→ **Text under study**:
<<<<

Player ratings as Ireland turn in a serious, serious display against Uruguay
I'll tell you what, that was fairly impressive.
You get the impression now that Martin O'Neill has just shifted the squad's gears and they're getting serious again. A week out from the Austria qualifier, Ireland put their underwhelming display against Mexico behind them with a 3-1 win over Uruguay but it was as convincing as they come.
They pressed, they harried, they played with pure energy and buzz in a 4-5-1 formation and the subs, they just made it even better.
Here's how the players got on.
Darren Randolph 4
Came a long way off his line very late and very naively and allowed a tame enough header to loop into the the Irish goals before seemingly looking to blame the defenders.
— eir Sport (@eirSport) June 4, 2017
Cyrus Christie 8
He's playing so well (again) that questions are going to have to be asked when Seamus Coleman comes back. Not whether or not Coleman should play, but how on earth do we fit both of them into the one team.
Shane Duffy 6
Solid, mincing, not much to do. Looked very comfortable.
Kevin Long 7
Good game. Didn't look nervous. Didn't look unsure. Looked like he bloody belonged in that backline. Could be forcing the manager's hand.
Stephen Ward 6.5
As usual, he let little by him down the flank and, as usual, he proved he's the best option for left back.
Robbie Brady 8
Started on the right wing, looked damn dangerous. Moved to the left wing for the second half, everything then went down that channel. Moved inside when Hendrick came on, continued to control proceedings. He's Ireland's go-to man who can make things happen from anywhere. He's intelligent, he's tricky, he has a left foot that could split the Red Sea.
Glenn Whelan 7
Won plenty of ball back, didn't give any ball away and drove forward to set up Jon Walters' first half goal.
Harry Arter 8
Controlled, measured, and he led the team too. Very, very polished in the middle and was rightly awarded the official man of the match.
Jonny Hayes 6
Energetic and willing. Showed himself as an option, darted around the place but didn't really make any inroads going forward.

>>>>

→ **What you should do**: Please continue the Ireland–Uruguay player ratings above from the point where they stop.

→ **Entries shown**:
<<<<

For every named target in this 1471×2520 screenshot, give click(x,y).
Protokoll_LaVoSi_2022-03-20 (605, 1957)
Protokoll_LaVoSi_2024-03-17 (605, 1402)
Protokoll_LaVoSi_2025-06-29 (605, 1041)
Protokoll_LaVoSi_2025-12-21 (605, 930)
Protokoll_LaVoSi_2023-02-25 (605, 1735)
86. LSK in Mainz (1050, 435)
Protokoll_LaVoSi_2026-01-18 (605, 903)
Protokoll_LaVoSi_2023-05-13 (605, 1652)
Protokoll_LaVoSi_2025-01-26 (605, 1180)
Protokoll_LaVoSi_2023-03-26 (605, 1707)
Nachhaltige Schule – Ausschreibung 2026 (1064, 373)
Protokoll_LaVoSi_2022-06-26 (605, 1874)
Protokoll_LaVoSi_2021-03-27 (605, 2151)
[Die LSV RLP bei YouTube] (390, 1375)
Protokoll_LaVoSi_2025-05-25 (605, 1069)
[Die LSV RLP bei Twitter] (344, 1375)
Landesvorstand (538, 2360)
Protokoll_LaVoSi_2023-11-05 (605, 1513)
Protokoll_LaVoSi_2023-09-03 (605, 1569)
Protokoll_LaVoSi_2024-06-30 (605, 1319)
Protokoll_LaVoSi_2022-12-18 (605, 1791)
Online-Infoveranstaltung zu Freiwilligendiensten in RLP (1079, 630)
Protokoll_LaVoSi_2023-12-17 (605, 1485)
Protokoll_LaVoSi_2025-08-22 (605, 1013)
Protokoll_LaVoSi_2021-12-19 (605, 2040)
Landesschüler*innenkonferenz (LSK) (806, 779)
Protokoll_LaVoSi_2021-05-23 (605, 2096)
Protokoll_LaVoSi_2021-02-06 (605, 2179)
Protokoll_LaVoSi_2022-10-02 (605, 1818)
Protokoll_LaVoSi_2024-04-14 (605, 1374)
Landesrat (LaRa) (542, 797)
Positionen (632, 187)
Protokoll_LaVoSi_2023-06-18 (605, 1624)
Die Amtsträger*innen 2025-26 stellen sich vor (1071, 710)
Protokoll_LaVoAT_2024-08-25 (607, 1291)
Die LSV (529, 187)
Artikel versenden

>>>>

→ **Exercise answer**:
Jeff Hendrick 6.5
Showed he can play off the striker, showed he can sit deeper in midfield. He's a big presence in the middle and the South Americans couldn't handle his physicality if he wasn't as classy as he can be.
Jon Walters 7
Scored a screamer, missed a sitter but through it all, he was the same, old Jon Walters. Worked tirelessly, offered himself as a battering ram and, when it was called upon, he didn't mind getting back down the field either.
Jon Walters, Ireland's lone front man, sprints to right back to cover for Cyrus Christie pic.twitter.com/zsT51defQz
— SportsJOE (@SportsJOEdotie) June 4, 2017
Keiren Westwood 7
Wasn't just a great save in the 68th minute, he needed one strong left hand to turn the ball away and deny Uruguay a sure open goal.
— eir Sport (@eirSport) June 4, 2017
Wes Hoolahan 7
Drew ohs and ahs once more from the crowd even if he was guilty of overplaying it a little at times. But that's what he does, isn't it? Because of his risks, Ireland get chances - like the one Christie got for his goal because Hoolahan invited the opposition player into no-man's land with a daringly angled pass.
Aiden McGeady 6
Came on at right wing and tried to make things happen by cutting inside. Had the away side nervous at times.
Alex Pearce 6
The usual dependable display.
Daryl Murphy 8
Carved out a chance for himself with a nothing ball just by bullying the centre half. Looked brilliant under the high ball with his back to goal and his left-footed defence-splitting pass to James McClean for the third goal was simply out of this world.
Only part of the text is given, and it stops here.